Ne yazık ki Türkiye’de, askerî vesayet rejiminin ürettiği ve sivil hükümetlere de geçmişten bugüne sirayet eden bir hastalık var; o da yapılan yanlışların üstünü örtmek için dış mihrakların yanısıra iç mihraklar üretme alışkanlığı. Boşuna vatandaşlar tehdit görülerek fişlenip, hayatları karartılmıyor.
HÜKÜMET DÜŞEBİLİRDİ
Hizmet Hareketi’nin önemli isimlerinden Zaman gazetesi yazarı Hüseyin Gülerce, Hakan Şükür’ün, geçen hafta, Cemaat’e yönelik tutumunu eleştirerek AK Parti’den istifa etmiş olmasını,iktidarın, en samimi ve belki de son uyarı olarak alması gerektiğine işaret emişti.
Gülerce’nin bu sözlerini, adını veremeyeceğim ve AK Parti, Cemaat hareketini yakından izleyen bir öğretim üyesi arkadaşım isabetli bir tespitle şöyle yorumluyor:
“Bana öyle geliyor ki Cemaat, dış politikadaki stratejilerden, dershane ve bürokrasinin değişik kollarında Cemaat’e yönelik yoketme politikasından vs. çok feci rahatsız oldu. Ancak, AKP’nin iktidardan şu veya bu yolla tasfiyesinden yana değil bence. ABD ve İsrail ile gemileri yakmadan ve bu Arap İslam’ına çok bulaşmadan ülke yönetilsin istiyor... AKP’yi iktidardan indirmek isteseydi Gülenci milletvekillerinin tümünü bir blok hâlinde (H. Şükür tek bırakıldı bu yüzden)kopartırdı. Bu blokun istifası bütün dengeleri değiştirirdi. Ve hükümet biterdi belki de.”

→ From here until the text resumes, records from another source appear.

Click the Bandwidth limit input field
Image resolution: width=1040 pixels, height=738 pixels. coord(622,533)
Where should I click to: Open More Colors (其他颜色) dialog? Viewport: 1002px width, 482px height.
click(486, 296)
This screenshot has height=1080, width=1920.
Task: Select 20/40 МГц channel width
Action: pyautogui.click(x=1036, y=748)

Ayrı öğretim üyesi, “Diğer yandan polis biçiliyor, yolsuzluk gölgeleniyor, AKP bunu nasıl çözecek, iktidarın İçişleri bakanının kendi oğlunu soruşturan polisleri işten atması kabul edilemez,” diye de ekliyor.
Gülerce’nin, Şükür’ün istifasını neden 2013’ün en önemli siyasi olayı olarak da nitelendirmiş olmasını yukarıdaki satırlar izah ediyor sanırım. İstifaların devamı gelseydi hükümet düşebilirdi.